- **Document section**
◇ ◇ ◇ ◇
Top 5 Talking Points for Written Comments on the Back 40 Mine Permits

Dr. Al Gedicks has prepared the talking points below that you can use when submitting public comments on the Back 40 mine. This mine is a dangerous proposal that threatens the Menominee River with permanent risks from mining wastes.  

You may submit written comments directly to officials with Michigan’s Department of Environment, Great Lakes, and Energy:

Top Five Talking Points for June 25th Consolidated Public Hearing on Amended Mining Permit, Dam Safety Permit and Air Quality Permit

ONE: The Back Forty Mine site will be located within a landscape that features significant ancient Menominee Tribal cultural resources, including tribal burial grounds, historic agricultural sites and ceremonial sites. Mining operations will destroy these irreplaceable resources and irreversibly harm the Menominee River and nearby wetlands. While responsibility for issuing federal surface and water discharge permits and wetlands permits has been delegated to the state of Michigan, the federal trust responsibility owed to the tribes has not.

Aquila has ignored Menominee treaty rights and is in violation of the United Nations Declaration on the Rights of Indigenous Peoples that requires all extractive resource projects that affect indigenous peoples to obtain the free, prior and informed consent of indigenous peoples. Furthermore, the International Union for the Conservation of Nature has affirmed that the sacred natural sites of indigenous peoples should be “No-Go-Areas” for destructive industrial activities like mining and for corporations to permanently withdraw from such areas.

 

TWO: Aquila has chosen the upstream design to store its mine tailingsThe upstream design is the lowest cost option but the most prone to failure, according to experts. About 76%of tailings dam failures worldwide are related to upstream construction methods. The recent tailings dam failure that occurred in Brumadinho Brazil in January 2019 released almost 3 billion gallons of sludgy mine waste and killed about 270 people. Brazil has since banned upstream mining dams and ordered that Brazil’s 88 upstream dams be taken down or converted into other types of dams.

The international mining industry has called for a fundamental change in the industry’s approach to safe tailings management. Insurance companies like American International Group (AIG) are withdrawing from the vast majority of its mining liability business in response to the Brazilian disaster. Why is the Michigan Department of Environment, Great Lakes and Energy considering a dam safety permit for a tailings dam that is designed to fail?
◇ ◇ ◇ ◇
- **Stored data**
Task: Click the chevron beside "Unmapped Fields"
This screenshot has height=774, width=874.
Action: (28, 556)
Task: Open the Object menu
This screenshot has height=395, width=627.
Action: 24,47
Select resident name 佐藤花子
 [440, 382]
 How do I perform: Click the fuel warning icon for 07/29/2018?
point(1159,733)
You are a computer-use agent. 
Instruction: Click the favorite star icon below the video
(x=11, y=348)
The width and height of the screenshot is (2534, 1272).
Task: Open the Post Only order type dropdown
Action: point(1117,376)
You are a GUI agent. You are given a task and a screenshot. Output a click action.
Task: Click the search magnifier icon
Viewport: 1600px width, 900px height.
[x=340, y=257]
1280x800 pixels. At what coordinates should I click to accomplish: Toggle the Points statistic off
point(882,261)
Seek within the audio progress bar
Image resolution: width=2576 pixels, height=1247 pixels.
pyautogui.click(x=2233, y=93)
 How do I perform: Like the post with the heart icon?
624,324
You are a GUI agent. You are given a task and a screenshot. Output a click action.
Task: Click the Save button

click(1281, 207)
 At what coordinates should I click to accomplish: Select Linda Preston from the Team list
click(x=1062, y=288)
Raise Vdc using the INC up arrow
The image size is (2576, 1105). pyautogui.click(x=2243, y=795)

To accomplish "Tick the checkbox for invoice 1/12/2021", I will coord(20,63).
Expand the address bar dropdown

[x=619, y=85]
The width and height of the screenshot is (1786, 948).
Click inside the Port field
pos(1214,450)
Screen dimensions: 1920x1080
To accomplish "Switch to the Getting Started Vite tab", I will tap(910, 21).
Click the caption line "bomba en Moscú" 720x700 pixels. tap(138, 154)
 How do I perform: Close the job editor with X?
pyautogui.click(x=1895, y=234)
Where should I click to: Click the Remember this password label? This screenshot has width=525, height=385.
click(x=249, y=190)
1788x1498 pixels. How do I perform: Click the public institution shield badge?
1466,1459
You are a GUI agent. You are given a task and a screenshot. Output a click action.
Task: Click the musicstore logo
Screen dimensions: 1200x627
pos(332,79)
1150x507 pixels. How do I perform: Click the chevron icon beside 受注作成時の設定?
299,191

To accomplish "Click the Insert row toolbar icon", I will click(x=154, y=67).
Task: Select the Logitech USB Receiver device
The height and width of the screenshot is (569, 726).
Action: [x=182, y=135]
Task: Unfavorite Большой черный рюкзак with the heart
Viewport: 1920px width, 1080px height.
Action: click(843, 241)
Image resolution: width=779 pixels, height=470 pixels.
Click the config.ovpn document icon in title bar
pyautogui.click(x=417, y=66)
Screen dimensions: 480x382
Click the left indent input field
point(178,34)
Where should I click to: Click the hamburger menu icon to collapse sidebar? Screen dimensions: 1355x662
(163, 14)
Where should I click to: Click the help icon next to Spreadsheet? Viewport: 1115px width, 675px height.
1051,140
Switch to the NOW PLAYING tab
◇ ◇ ◇ ◇
- **Required tasks**
1. In the Back 40 talking points, rewrite the passage that begins at the words "ONE: The Back Forty" and stops after "tribes has not.", putting "adjacent wetlands" in place of "nearby wetlands".
2. Reproduce word for word the lines of the records that begin at the line containing "How do I perform: Like" and stop after the line containing "click(1281, 207)".

- **Results**
1.
ONE: The Back Forty Mine site will be located within a landscape that features significant ancient Menominee Tribal cultural resources, including tribal burial grounds, historic agricultural sites and ceremonial sites. Mining operations will destroy these irreplaceable resources and irreversibly harm the Menominee River and adjacent wetlands. While responsibility for issuing federal surface and water discharge permits and wetlands permits has been delegated to the state of Michigan, the federal trust responsibility owed to the tribes has not.

2.
 How do I perform: Like the post with the heart icon?
624,324
You are a GUI agent. You are given a task and a screenshot. Output a click action.
Task: Click the Save button

click(1281, 207)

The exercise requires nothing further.